Lines in the listing below that hold "above" are the ones to copy.
PROVIDED INFORMATION section start
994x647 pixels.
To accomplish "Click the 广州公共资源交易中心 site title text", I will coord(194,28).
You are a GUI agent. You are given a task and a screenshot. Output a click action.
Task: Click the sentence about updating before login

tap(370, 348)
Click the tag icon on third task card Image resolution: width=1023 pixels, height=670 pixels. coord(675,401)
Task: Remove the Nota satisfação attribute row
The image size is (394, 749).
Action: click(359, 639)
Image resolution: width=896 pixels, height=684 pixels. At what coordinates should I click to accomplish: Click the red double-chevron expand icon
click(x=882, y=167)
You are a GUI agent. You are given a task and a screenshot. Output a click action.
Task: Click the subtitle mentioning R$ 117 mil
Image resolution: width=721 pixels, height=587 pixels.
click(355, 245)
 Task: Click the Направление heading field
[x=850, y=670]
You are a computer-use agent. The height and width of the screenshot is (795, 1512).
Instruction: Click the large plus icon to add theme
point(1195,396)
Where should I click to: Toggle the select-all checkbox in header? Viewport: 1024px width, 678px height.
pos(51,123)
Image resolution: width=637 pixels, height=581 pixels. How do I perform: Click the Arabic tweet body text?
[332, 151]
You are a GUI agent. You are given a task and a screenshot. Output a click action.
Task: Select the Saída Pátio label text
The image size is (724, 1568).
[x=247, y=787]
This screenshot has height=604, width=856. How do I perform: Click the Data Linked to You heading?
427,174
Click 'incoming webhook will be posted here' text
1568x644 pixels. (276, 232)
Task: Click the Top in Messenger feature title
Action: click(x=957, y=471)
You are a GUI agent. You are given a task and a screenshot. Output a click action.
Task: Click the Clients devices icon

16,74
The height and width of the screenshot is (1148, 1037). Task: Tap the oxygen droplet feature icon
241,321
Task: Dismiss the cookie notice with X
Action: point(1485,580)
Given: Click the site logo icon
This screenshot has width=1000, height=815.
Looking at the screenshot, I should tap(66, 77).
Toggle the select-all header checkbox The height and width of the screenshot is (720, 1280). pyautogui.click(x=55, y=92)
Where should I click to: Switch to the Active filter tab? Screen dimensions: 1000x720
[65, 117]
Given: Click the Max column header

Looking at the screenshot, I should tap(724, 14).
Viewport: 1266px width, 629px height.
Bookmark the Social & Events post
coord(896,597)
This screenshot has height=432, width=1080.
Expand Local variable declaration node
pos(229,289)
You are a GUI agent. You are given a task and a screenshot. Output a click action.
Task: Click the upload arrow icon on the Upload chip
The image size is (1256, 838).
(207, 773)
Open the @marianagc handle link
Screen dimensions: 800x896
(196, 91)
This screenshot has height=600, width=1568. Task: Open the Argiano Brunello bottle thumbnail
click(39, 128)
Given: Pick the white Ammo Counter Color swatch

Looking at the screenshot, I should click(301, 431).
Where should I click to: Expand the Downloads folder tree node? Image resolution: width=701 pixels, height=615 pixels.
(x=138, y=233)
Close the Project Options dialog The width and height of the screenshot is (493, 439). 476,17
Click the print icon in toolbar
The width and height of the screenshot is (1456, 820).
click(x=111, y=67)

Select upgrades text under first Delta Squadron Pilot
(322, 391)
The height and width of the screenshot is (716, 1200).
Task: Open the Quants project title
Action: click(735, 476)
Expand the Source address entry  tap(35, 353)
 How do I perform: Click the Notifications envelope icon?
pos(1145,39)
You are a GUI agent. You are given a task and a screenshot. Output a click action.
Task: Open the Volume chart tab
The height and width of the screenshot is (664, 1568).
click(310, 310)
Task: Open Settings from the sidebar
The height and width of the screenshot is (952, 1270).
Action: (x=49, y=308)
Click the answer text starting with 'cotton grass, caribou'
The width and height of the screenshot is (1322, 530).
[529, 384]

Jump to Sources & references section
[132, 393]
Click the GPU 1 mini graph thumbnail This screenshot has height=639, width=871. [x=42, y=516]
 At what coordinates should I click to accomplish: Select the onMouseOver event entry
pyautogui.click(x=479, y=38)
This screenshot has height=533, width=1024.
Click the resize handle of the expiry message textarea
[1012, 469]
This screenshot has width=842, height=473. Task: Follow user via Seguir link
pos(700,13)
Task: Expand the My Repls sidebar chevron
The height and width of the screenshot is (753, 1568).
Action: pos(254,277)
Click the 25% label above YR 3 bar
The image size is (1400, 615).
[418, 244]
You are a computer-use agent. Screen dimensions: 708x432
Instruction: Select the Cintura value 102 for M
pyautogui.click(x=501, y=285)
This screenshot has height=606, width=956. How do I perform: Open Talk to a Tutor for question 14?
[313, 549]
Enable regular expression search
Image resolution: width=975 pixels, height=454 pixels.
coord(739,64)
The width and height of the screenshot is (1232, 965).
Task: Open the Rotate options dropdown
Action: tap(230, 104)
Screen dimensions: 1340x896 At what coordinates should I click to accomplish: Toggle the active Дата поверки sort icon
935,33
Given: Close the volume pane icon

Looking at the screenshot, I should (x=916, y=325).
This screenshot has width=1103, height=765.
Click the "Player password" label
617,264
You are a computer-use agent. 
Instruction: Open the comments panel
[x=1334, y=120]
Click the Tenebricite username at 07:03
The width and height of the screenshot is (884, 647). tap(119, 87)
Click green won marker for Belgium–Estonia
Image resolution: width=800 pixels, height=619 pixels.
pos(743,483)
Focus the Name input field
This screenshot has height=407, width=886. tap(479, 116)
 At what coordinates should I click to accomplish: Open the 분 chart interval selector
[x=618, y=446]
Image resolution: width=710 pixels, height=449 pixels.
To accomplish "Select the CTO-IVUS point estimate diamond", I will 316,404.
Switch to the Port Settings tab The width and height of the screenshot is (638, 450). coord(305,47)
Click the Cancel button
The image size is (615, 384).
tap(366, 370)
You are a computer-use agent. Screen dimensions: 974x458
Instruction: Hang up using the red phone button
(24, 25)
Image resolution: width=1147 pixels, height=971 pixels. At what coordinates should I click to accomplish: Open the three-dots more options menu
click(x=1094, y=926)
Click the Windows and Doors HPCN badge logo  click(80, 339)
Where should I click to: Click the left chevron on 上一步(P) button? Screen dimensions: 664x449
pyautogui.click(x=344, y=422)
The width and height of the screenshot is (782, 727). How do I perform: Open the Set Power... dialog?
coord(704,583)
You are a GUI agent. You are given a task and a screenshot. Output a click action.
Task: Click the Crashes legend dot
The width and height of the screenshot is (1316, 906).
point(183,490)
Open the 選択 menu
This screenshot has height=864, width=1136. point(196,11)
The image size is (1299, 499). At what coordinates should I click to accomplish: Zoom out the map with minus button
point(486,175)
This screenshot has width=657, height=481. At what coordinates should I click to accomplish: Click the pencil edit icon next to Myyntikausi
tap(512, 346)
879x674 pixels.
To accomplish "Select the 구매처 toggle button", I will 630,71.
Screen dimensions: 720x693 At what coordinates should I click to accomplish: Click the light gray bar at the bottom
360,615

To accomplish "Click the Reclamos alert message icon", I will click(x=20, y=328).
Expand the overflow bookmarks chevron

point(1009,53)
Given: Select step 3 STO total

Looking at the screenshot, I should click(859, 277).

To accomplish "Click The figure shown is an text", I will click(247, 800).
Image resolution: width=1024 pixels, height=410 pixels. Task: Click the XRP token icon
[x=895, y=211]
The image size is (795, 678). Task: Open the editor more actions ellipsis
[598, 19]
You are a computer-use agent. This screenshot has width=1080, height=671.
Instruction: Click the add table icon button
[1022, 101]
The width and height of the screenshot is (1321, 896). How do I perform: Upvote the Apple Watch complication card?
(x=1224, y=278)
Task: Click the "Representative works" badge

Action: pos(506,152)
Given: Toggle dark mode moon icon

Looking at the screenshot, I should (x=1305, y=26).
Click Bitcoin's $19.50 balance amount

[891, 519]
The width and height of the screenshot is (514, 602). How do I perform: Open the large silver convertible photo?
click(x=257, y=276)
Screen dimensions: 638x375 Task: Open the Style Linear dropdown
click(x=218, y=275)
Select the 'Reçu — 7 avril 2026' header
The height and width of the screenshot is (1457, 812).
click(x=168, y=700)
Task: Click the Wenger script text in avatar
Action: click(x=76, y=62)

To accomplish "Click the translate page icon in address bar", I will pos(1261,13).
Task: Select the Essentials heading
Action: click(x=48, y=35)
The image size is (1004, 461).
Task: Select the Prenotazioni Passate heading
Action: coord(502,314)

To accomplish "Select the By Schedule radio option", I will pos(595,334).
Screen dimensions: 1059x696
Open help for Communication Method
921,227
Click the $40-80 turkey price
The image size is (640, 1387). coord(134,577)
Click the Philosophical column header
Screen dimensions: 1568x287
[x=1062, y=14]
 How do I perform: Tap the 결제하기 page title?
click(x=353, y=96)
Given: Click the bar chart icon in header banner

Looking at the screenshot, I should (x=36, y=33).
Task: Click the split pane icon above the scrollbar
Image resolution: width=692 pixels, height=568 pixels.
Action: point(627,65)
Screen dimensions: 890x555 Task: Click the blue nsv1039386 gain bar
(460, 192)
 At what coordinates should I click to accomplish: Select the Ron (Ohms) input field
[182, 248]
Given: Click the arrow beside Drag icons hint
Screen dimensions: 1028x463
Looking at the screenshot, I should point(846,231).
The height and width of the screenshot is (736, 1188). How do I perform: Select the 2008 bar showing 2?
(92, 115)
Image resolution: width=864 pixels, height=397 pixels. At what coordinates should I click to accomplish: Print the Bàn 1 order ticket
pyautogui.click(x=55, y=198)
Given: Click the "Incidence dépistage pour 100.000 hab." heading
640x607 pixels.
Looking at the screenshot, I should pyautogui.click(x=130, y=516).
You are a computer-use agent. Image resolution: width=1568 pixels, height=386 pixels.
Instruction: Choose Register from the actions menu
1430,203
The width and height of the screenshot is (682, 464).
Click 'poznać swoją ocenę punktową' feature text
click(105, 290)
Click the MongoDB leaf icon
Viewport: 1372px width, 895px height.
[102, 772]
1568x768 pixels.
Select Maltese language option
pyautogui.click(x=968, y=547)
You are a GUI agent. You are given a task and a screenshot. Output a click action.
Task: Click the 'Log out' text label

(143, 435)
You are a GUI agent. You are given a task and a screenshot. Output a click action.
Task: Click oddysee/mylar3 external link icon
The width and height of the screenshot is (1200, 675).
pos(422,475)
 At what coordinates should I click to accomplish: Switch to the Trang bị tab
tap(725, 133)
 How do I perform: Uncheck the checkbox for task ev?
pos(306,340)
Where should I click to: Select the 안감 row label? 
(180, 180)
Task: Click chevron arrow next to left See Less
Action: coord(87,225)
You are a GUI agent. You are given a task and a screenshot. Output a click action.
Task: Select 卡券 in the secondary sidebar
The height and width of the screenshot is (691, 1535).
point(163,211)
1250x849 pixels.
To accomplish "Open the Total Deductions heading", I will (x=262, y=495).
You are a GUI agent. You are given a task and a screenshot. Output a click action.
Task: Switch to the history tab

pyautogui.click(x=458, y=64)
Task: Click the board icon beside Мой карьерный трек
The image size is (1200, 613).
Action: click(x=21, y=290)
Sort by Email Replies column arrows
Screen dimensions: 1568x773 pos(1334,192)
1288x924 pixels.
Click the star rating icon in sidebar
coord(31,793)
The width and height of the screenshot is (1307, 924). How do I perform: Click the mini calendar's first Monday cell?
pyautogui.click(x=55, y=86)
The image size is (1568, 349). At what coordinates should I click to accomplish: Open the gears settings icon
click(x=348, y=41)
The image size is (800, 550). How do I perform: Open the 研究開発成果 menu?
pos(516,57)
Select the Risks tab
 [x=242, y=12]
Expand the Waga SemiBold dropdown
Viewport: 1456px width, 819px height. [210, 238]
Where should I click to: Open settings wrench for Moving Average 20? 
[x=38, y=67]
PROVIDED INFORMATION section end
YOUR SOLUTION:
Click the 25% label above YR 3 bar
Task: Click the split pane icon above the scrollbar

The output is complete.